This philosophical approach allows the reader to think about comedy at a subatomic level, placing it into the context of human social interactions and connections. Understanding how we use laughter as social glue to indicate that we’re not a threat, or that we aren’t in a threatening situation, (or that we recognise a threat but are frantically pretending everything is just fine, thank you kindly, hahaha), allows us to better manipulate our comedy narratives and stick them together in exactly the right places.

But Joel doesn’t stop with the subatomic fundamentals, he also zooms out to the atomic, to a new Rule of Three.

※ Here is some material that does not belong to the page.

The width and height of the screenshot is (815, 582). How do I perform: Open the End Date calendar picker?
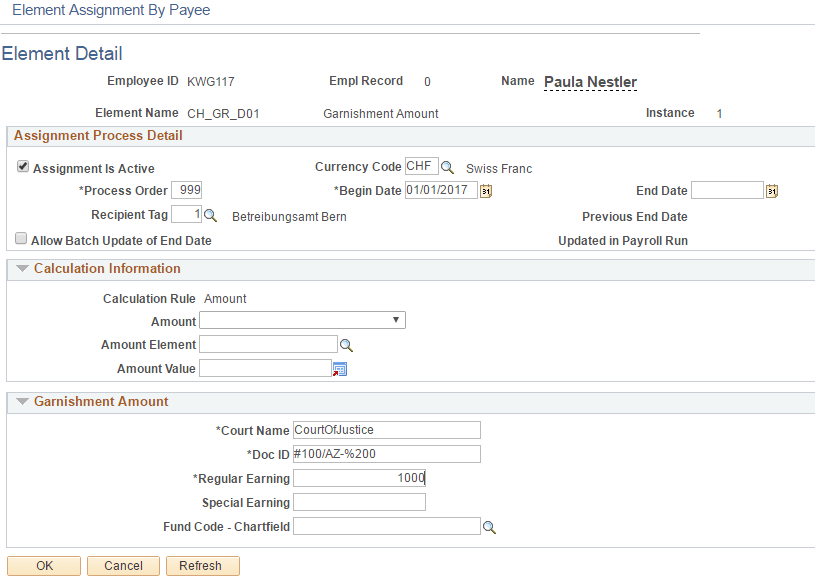tap(771, 190)
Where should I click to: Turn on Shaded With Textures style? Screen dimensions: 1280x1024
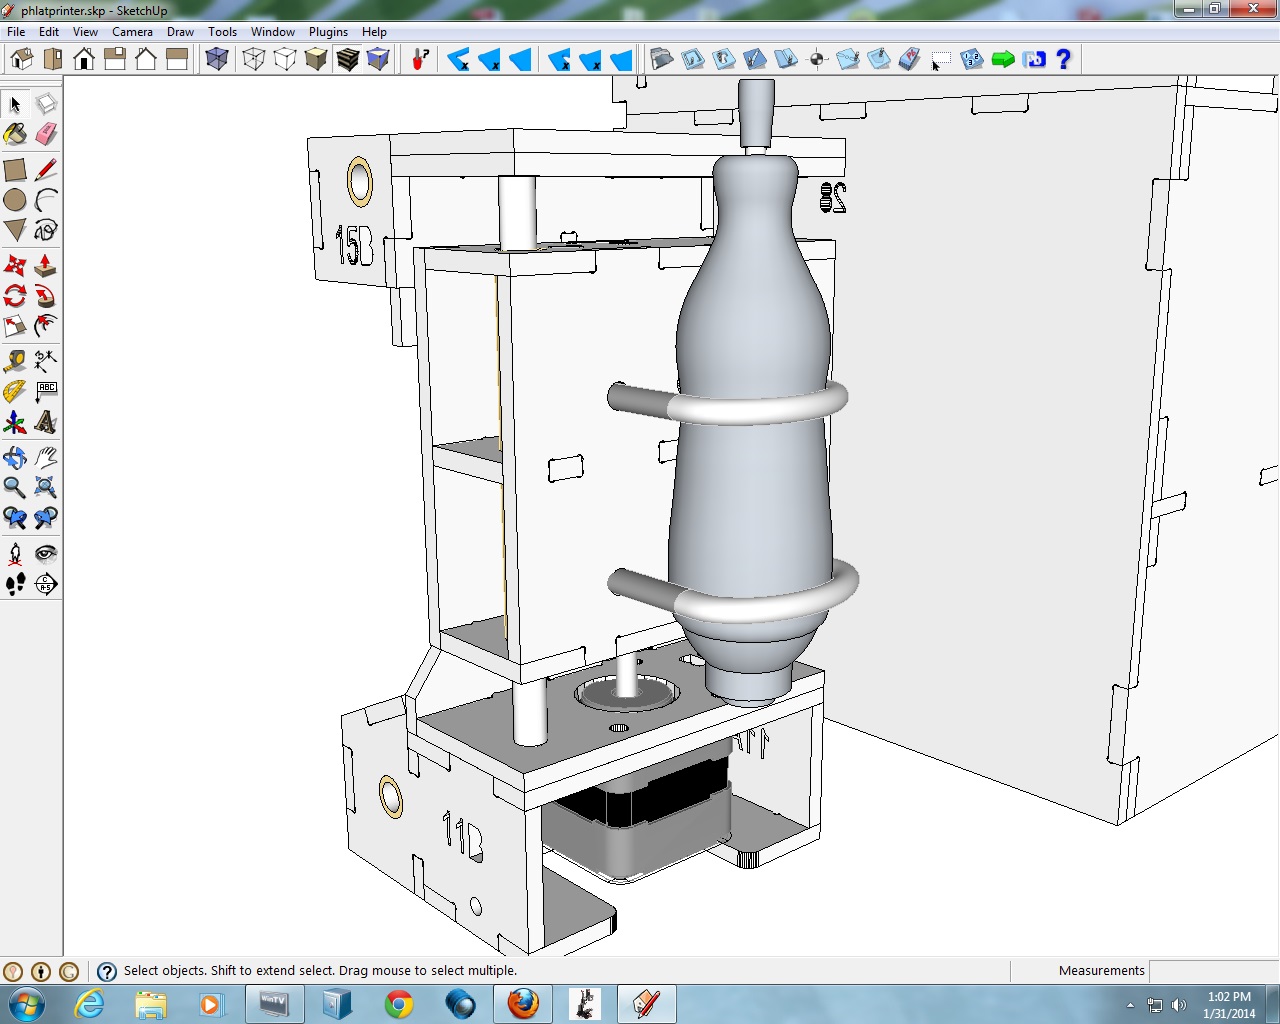[347, 59]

You might have heard of the Rule of Three already, the idea that we inherently like groups of three things, because that’s “the smallest number that humans perceive as a set”. That might be three examples, three repetitions, or the comedic triad of Set-up, Anticipation and Punchline. That latter rule is often invoked to explain what makes a joke funny, but Joel provides lots of examples that break that rule by using only two of those three — in these cases, set-up and punchline — including:

Clowns’ divorce: custardy battle.  — Simon Munnery

I’m not addicted to cocaine. I just like the way it smells. — Richard Pryor

Instead, he suggests, we should look at comedy the same way we look at music, as a matter of “pattern and rhythm”. We all know that comedy is rhythm, or timing, but it isn’t just timing. We are pattern-seeking creatures, constantly looking for patterns to match and constantly surprised when the pattern we think we’ve found turns out to be something else.

These are the atoms of comedy, the new Rule of Three: Construct, Confirm and Confound. (There’s also Confuse, but we don’t want that, that’s like dark matter and makes a joke implode in an unpleasant way.)

  • Construct: Create the pattern.
  • Confirm: Repeat the pattern.
  • Confound: Break the pattern.

Now we have the atoms, we can create molecules, more commonly called ‘jokes’. Joel explains that there are many ways you can link together your Three Cs, and quite often you don’t even need all three of them to get a laugh. Sometimes, Construct and Confirm will do the job or, as in the two examples above, Construct and Confound.

Be Funny Or Die doesn’t go into the synthesis of compounds — which in this now rather tortured analogy would be sitcoms, comedic novels, comedy films etc. But once you understand the building blocks of comedy, all the other books about those things become a lot more useful.

If you’re just starting out as a comedy writer, or you’re just curious about what makes something funny and why we’re hardwired to laugh and make others laugh, then start with Be Funny Or Die. It’ll make everything else make sense. If you’re a seasoned pro, then it’ll give you a new appreciation for the importance of comedy in human society and a deeper understanding of what it is that you’re doing for a job.

Now, I don’t rate books, but if I did, Be Funny Or Die would be like the solar system 1SWASP J093010.78+533859.5 — it’s got five stars.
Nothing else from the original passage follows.